__TASK INSTRUCTIONS__
Search the data for the string "with" and copy each line in which it appears.

__TASK INPUT__
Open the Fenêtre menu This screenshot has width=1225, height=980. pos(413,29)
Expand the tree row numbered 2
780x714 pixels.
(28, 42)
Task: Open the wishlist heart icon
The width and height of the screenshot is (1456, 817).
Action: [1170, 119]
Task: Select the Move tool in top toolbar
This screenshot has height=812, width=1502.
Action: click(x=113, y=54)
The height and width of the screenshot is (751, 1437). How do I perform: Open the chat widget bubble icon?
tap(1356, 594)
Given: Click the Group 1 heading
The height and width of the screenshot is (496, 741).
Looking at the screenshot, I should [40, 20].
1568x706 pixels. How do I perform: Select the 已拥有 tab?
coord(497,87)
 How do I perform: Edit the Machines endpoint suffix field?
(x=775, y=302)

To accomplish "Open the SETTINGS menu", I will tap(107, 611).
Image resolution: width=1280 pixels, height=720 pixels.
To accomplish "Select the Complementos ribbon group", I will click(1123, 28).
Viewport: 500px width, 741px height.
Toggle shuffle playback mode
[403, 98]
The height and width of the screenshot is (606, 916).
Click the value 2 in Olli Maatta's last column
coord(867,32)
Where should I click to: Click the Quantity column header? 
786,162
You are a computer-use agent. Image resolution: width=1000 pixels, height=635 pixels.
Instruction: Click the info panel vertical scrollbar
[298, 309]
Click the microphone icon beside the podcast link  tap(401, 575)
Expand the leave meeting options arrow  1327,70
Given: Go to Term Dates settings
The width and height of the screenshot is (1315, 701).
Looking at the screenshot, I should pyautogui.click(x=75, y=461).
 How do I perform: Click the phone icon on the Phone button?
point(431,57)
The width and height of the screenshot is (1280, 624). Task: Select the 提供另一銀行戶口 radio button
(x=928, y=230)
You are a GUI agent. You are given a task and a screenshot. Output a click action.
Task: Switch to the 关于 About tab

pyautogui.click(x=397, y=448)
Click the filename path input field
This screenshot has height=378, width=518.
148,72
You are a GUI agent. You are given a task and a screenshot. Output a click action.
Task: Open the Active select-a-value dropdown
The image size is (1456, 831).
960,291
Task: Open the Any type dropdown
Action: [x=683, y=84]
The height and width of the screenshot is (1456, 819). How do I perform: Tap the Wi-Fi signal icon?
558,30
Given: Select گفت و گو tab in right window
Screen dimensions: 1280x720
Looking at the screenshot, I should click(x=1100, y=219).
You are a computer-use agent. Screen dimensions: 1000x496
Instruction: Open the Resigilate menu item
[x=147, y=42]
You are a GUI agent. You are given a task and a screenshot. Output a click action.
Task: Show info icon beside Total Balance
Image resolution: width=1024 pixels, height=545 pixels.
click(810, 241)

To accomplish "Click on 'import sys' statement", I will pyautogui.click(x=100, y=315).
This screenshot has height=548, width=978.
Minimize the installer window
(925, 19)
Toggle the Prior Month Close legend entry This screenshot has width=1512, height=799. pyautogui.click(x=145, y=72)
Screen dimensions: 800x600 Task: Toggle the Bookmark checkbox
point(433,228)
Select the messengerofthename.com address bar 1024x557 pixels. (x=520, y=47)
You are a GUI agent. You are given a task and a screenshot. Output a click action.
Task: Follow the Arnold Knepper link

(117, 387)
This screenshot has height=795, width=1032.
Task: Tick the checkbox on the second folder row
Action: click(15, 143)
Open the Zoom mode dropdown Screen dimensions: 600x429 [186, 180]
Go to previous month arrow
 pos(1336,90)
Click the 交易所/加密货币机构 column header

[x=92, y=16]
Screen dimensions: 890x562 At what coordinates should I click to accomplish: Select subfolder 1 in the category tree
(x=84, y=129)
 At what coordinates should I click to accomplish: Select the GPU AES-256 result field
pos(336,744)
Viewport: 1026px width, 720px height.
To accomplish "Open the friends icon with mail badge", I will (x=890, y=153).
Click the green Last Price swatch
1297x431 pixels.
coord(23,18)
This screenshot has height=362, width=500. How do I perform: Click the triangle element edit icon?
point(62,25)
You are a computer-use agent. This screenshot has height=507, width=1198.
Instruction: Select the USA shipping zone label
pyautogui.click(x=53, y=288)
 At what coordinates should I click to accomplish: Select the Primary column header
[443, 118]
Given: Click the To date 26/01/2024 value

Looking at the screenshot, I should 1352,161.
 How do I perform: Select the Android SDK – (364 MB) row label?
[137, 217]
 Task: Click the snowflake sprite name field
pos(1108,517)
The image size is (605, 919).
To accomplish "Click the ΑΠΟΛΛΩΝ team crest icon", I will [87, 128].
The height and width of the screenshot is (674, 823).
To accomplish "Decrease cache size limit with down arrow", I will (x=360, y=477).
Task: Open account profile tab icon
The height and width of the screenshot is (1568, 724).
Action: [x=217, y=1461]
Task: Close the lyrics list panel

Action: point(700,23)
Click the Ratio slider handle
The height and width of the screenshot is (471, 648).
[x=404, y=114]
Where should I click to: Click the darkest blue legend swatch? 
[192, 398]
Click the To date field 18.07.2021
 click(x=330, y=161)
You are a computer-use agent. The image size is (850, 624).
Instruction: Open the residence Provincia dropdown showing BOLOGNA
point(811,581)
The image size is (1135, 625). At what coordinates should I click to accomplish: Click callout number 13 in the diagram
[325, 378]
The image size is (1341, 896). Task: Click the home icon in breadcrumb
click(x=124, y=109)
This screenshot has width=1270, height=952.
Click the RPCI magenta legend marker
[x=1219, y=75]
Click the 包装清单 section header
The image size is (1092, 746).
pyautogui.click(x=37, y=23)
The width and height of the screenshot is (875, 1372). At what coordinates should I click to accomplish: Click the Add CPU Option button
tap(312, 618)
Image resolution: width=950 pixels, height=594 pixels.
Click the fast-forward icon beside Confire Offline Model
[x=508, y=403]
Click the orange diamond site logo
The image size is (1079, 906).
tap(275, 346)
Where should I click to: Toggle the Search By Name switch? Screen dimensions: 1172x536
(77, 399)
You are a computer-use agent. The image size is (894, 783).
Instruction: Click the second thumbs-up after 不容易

__RESULT__
To accomplish "Open the friends icon with mail badge", I will (x=890, y=153).
To accomplish "Decrease cache size limit with down arrow", I will (x=360, y=477).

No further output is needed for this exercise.